We geographically aligned and scaled the resolution of the three HYDE layers, soil type and vegetation cover to match the 30 arc-second resolution of the WorldClim layers.
We created three different simulated species to evaluate the performance of alternative modelling approaches in cases when the predictor variables interact with each other or change through time. When mapping the future suitability, we assumed niche conservatism under climate change. Therefore, for each species, we created future suitability maps with the same suitability function as described later for all time steps, using the projected future climate variables corresponding to each time step mapped.
To determine the best approach for handling a static variable that interacts with dynamic variables in the determination of habitat suitability, we created a species named INTERACTING, for which habitat suitability was partially determined by an interaction between soil type (which influences water holding capacity) and precipitation variables (Fig. 1). In contrast to INTERACTING, we created the second species NON-INTERACTING whose habitat suitability is determined by the same predictor variables as INTERACTING, but where soil type and precipitation are independent factors in determining habitat suitability (Fig. 2). For each species simulated, we adjusted the functions so that the suitable area for the species was not too small, too large or outside the modelled region at any of the time periods. Maps of habitat suitability for both simulated species are available in Supporting Information Fig. S1.
Land cover and land use variables can be important for determining species distributions, and including them in models can improve model performance beyond the use of climate variables alone (Pearson, Dawson & Liu 2004). To address the best way to combine land use variables with projections of future climate, we constructed a third species called SENSITIVE that is sensitive to human modification of the landscape, i.e., it avoids areas of high population density and crop and pasture land. To model this species’‘true’ suitability through time, we paired the projected climate variables with the HYDE land use layers for North America between the dates of 1930 and 2000. We chose to use an historical trajectory of dynamic land use because it is an actual representation of a relationship between a society and its physical landscape. By directly using the observed land use through time, we can include a level of complexity and nuance that would likely be lacking from a land use model simply fitted to current trends and projected into the future. We selected the time period beginning with 1930 because by this time in North America’s history, most of the population centres and major agricultural production areas had already been established and it was not our intention to model an initial human pioneering event. This organism’s true habitat suitability function is described in Fig. 3 (for mapped habitat suitability, see Fig. S2). Note that the true future suitability for the SENSITIVE species was constructed using the time steps for 1930, 1970 and 2000, but when the organism was modelled, the land use variables were treated as static using only land use variables for 1930 for each projected future time step. This was performed to demonstrate the treatment of a variable which is likely to change in the future, but in unknowable ways, and as a result can either be modelled as a static variable or excluded from the model.

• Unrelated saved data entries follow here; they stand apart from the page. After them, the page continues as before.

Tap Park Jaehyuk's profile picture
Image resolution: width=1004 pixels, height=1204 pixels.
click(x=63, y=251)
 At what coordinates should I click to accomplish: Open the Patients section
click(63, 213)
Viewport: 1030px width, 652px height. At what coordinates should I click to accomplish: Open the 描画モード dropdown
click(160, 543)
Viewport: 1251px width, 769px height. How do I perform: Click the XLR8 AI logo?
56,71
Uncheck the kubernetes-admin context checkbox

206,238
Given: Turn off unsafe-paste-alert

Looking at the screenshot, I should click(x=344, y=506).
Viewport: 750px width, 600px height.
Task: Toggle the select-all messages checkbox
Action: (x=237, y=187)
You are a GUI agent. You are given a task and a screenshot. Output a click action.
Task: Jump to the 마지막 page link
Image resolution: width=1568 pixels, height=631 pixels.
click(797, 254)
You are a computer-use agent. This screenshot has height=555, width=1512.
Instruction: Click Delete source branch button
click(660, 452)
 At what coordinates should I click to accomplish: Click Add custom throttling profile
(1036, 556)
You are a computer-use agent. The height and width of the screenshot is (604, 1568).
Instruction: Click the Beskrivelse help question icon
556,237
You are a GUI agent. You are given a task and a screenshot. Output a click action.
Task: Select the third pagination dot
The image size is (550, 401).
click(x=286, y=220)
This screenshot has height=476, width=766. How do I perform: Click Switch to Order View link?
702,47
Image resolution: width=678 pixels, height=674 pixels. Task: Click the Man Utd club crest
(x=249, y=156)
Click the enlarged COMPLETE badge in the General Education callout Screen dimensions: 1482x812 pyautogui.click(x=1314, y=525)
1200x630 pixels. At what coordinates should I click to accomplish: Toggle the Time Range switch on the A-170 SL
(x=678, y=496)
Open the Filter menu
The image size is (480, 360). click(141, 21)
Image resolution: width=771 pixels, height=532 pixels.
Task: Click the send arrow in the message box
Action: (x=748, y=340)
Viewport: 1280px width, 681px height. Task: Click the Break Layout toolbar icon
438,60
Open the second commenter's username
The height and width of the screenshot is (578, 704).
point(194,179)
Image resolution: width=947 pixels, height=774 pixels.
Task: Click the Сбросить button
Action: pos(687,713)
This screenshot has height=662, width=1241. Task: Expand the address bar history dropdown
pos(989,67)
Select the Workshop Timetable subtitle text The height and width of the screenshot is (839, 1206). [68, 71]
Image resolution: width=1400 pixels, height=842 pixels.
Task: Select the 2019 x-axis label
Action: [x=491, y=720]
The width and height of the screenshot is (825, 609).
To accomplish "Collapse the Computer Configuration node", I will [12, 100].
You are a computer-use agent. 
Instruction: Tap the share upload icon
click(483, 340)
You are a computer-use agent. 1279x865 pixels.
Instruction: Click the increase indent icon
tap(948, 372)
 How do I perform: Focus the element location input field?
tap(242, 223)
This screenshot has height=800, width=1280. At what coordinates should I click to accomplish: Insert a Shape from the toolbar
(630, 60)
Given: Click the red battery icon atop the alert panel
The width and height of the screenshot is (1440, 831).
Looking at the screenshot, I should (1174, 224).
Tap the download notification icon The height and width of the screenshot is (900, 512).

Species Distribution Model Construction
For each species, we sampled c. 200 occurrence locations from the mapped true habitat suitability for 2010. We selected this number of occurrences as an attempt to balance the need to have enough locations to adequately fit the habitat suitability function with the reality that in practice occurrence locations for many species are not available in great numbers for SDM models. The occurrence locations were sampled randomly such that each grid cell on the map had a probability of being selected as an occurrence location proportional to the true habitat suitability value at that location. We then constructed a model for habitat suitability using maxent (ver. 3.3.2, Phillips, Anderson & Schapire 2006) treating the static variables (soil type, land cover or land use) as described later. maxent estimates suitability of the landscape for a species by fitting a function to the given occurrence locations and the predictor variables. Finally, we used the function from maxent fitted to the current climatic conditions to create predicted habitat maps for the future time periods of 2050 and 2080. Specifically, this was performed by applying the fitted functions to future climate variables using the ‘projection’ capability in the maxent software.
Each static variable was handled in one of the three ways in the modelled habitat suitability; (i) included directly in maxent as a predictor variable; (ii) excluded as a predictor variable from the model fitted by maxent, but with non-suitable areas masked from the final mapped habitat suitability; or (iii) excluded entirely from the model, meaning the model was based solely on dynamic variables. We created mask layers for the static variables by characterizing each layer as a Boolean image of either suitable or non-suitable areas of the landscape. For the categorical variables (soil type and land cover; Figs 1 and 2), each category was simply considered suitable or not based on the true suitability definition for each species. For the HYDE land use variables (population density, crop area and pasture area; Fig. 3), which are continuous, it was necessary to assign a threshold value defining the boundary between what is considered suitable and non-suitable. We defined two levels of threshold values for each of the HYDE variables, one which was more restrictive and the other which was more liberal with regard to the total area masked from the modelled habitat suitability. We set threshold values for each land use variable at the point which corresponds to a true suitability value of 0·5 (for the restrictive land use mask) or 0·0 (for the liberal land use mask). After applying the threshold to each land use variable, we multiplied the three resulting masks to create a single Boolean land use mask where each cell is either suitable or non-suitable. When applying any of the masks, the continuous modelled habitat suitability values in locations overlapping with suitable areas in the mask layer were unchanged, while modelled suitability values overlapping with non-suitable masked areas were set to zero.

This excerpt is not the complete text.